I- Não é em princípio sindicável, por se inscrever na prerrogativa de avaliação inerente ao desempenho da função administrativa, a escolha dos métodos de comparação e avaliação das propostas, incluindo a atribuição de pontos ou valores aos factores atendíveis.
II- A esse nível, haverá apenas que controlar, para além daquilo que é manifestamente erróneo ou desrazoável, se a comissão do concurso se afastou da vinculação decorrente da lei ou do programa do Concurso.
III- Estabelecendo o programa de concurso que o factor preço e o factor prazo de execução deviam ser avaliados por ordem "decrescente", cabendo ao primeiro 55% e ao segundo 44%, nada há a censurar se a comissão deu uma nota simples a cada um dos concorrentes e depois uma nota ponderada em função destes coeficientes, fazendo de seguida a soma das notas ponderadas.

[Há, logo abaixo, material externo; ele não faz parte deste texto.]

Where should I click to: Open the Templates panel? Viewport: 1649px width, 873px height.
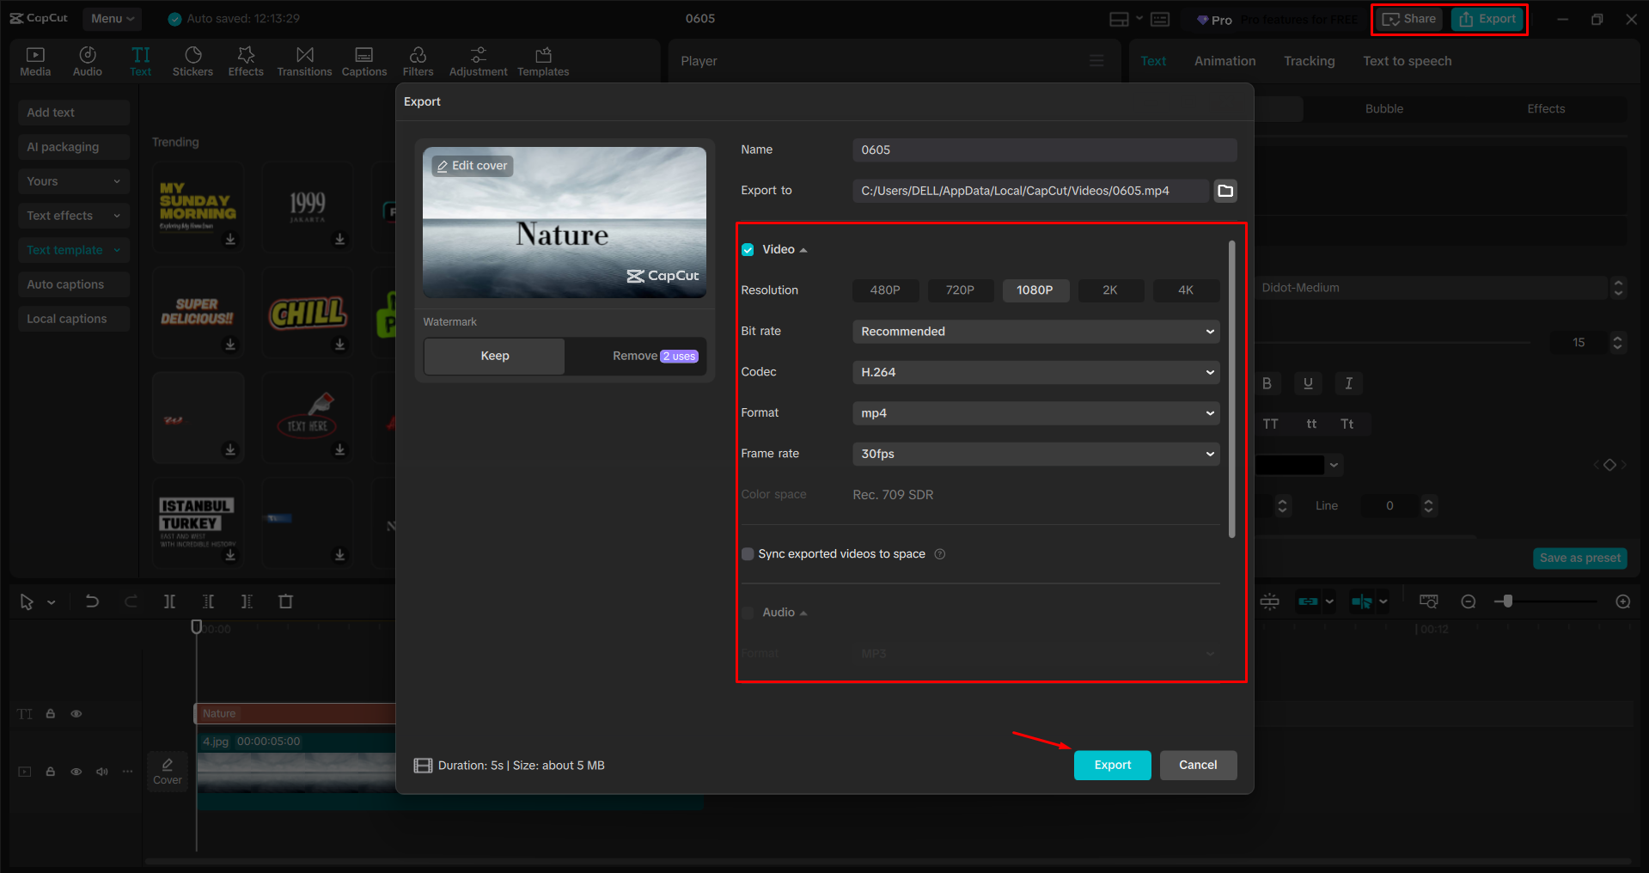(542, 60)
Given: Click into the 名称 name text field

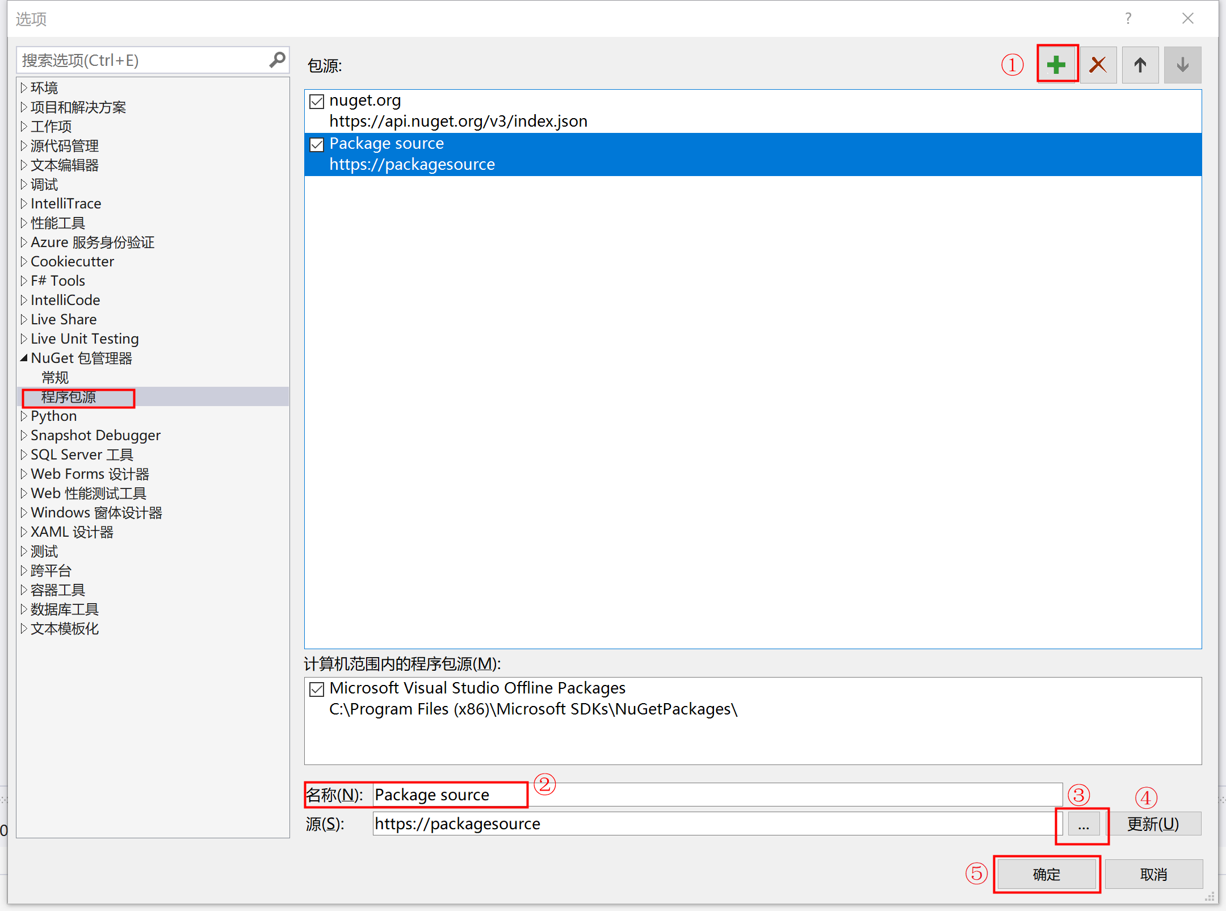Looking at the screenshot, I should click(716, 795).
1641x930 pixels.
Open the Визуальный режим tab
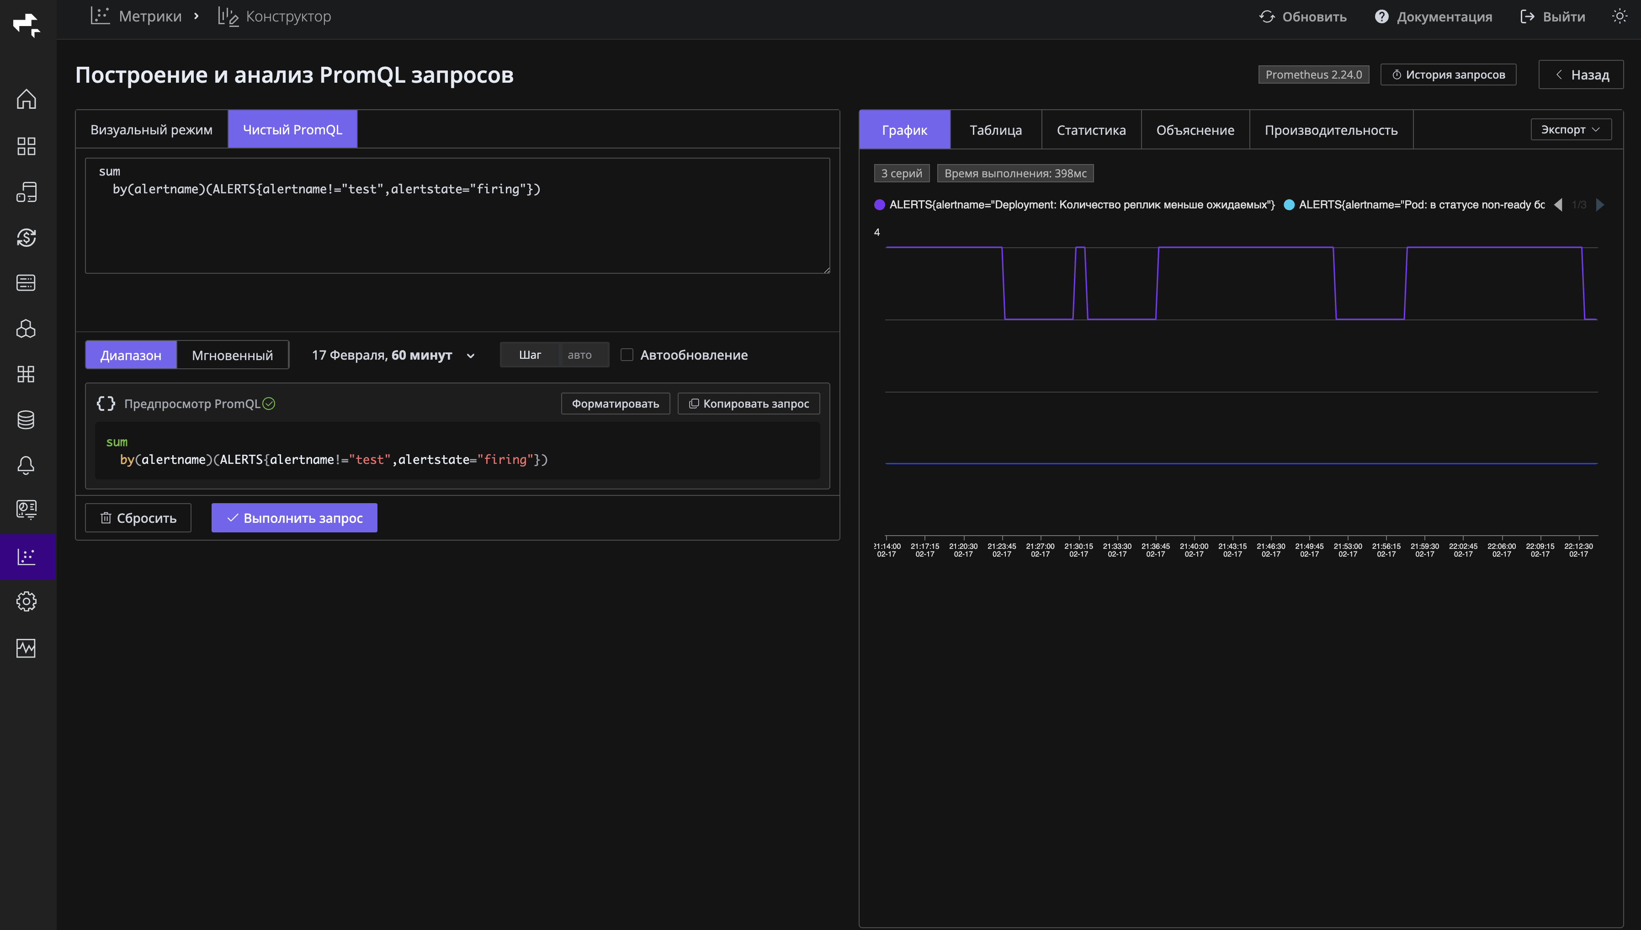tap(151, 130)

IV- O facto de se terem atribuído 3 a 5 pontos ao factor prazo e1a 5 ao factor preço constitui uma opção que o Tribunal não pode verificar ser ou não a melhor do ponto de vista matemático, bastando-lhe concluir que não envolve degradação do factor prazo ou das directrizes do concurso.

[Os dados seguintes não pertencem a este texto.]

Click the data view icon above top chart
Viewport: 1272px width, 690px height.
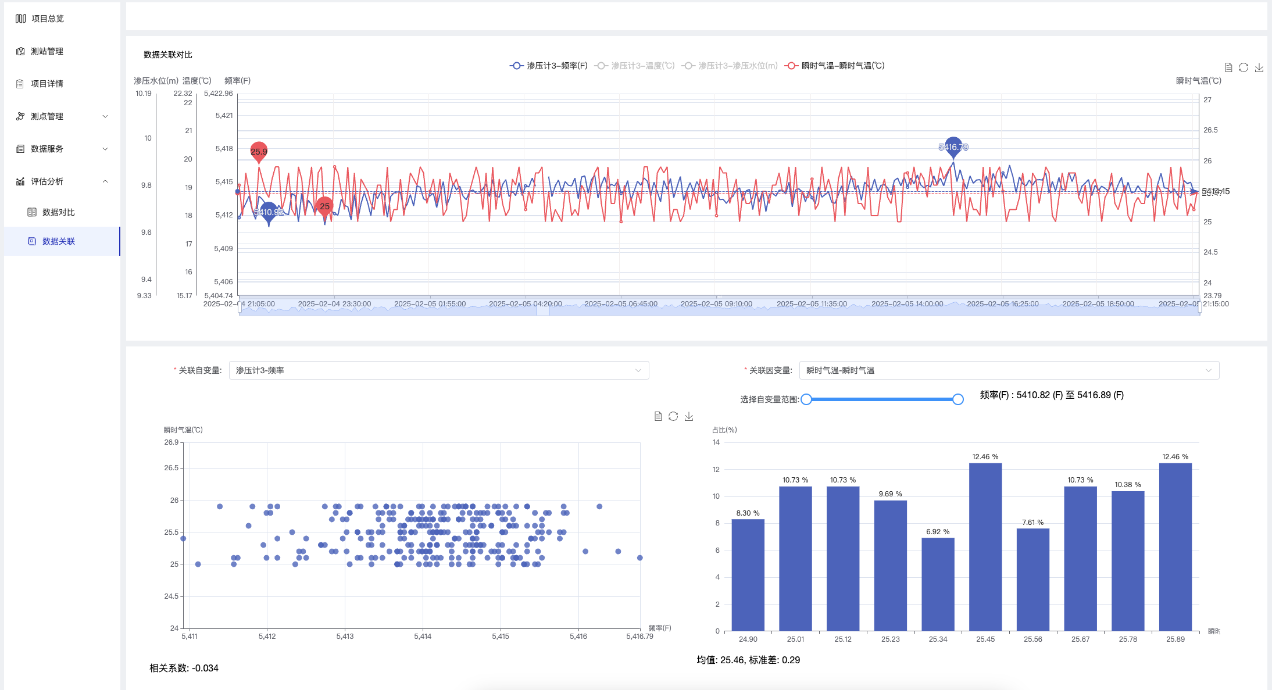(x=1228, y=67)
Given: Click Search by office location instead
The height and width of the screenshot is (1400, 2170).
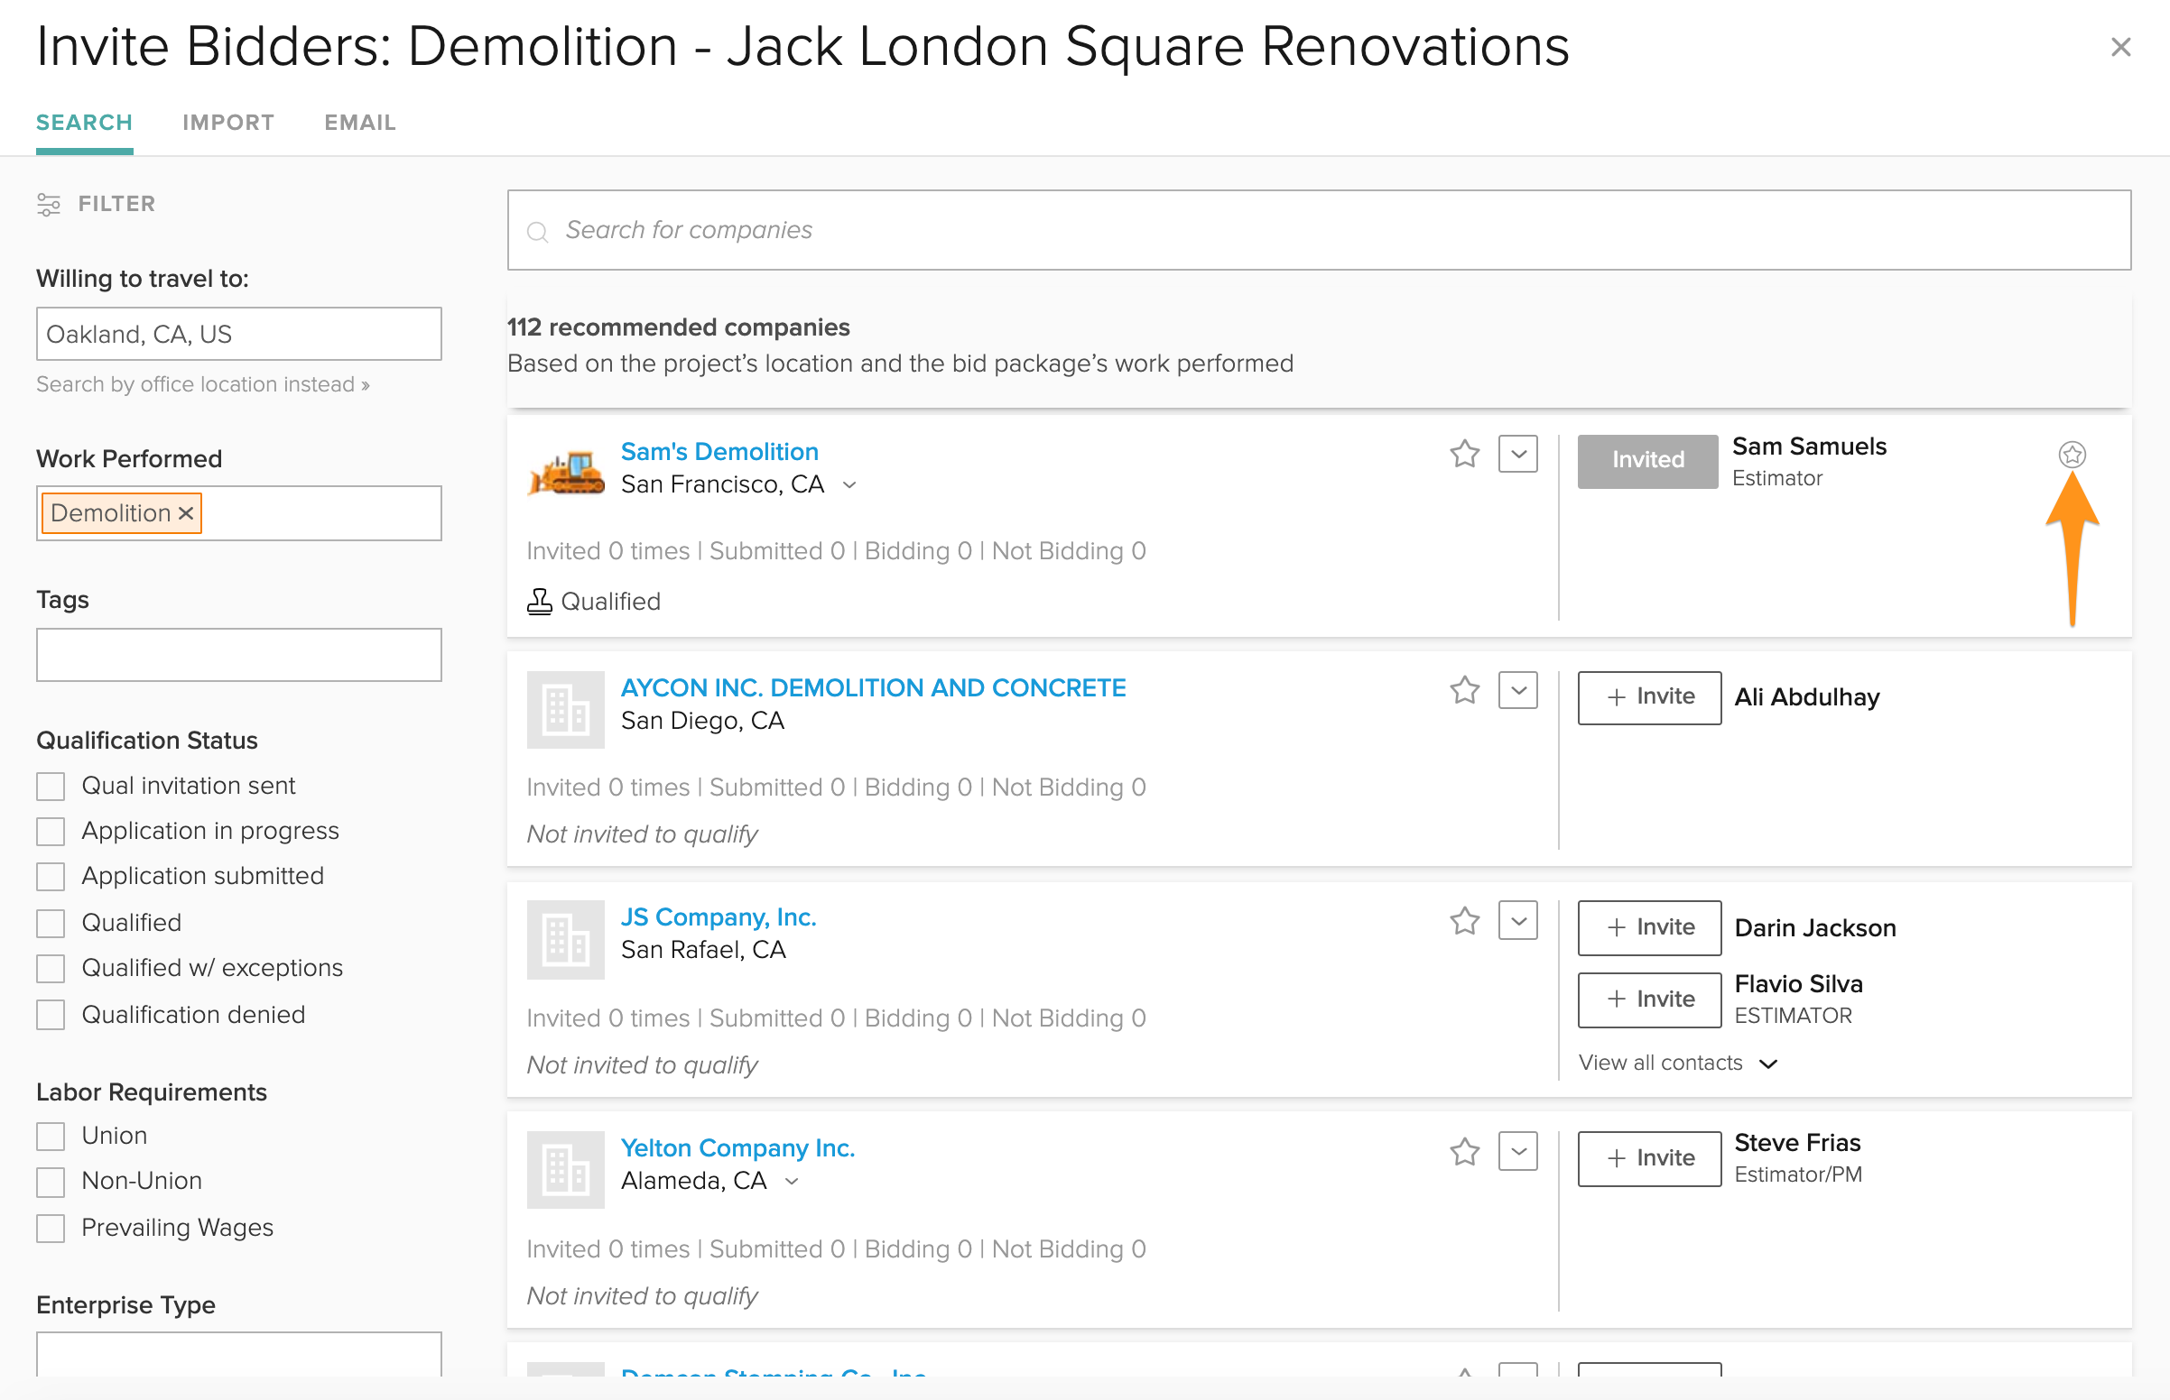Looking at the screenshot, I should tap(203, 385).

V- Esse juízo pode ser comprovado pela constatação de que a vantagem conseguida pelo concorrente vencedor no factor preço (cerca de metade do oferecido pela recorrente) só poderia ser anulada se o prazo de execução - o outro factor cujo peso era 44% - fosse na proposta da recorrente menos de metade do da proposta ganhadora, o que não acontece (42 dias contra 60).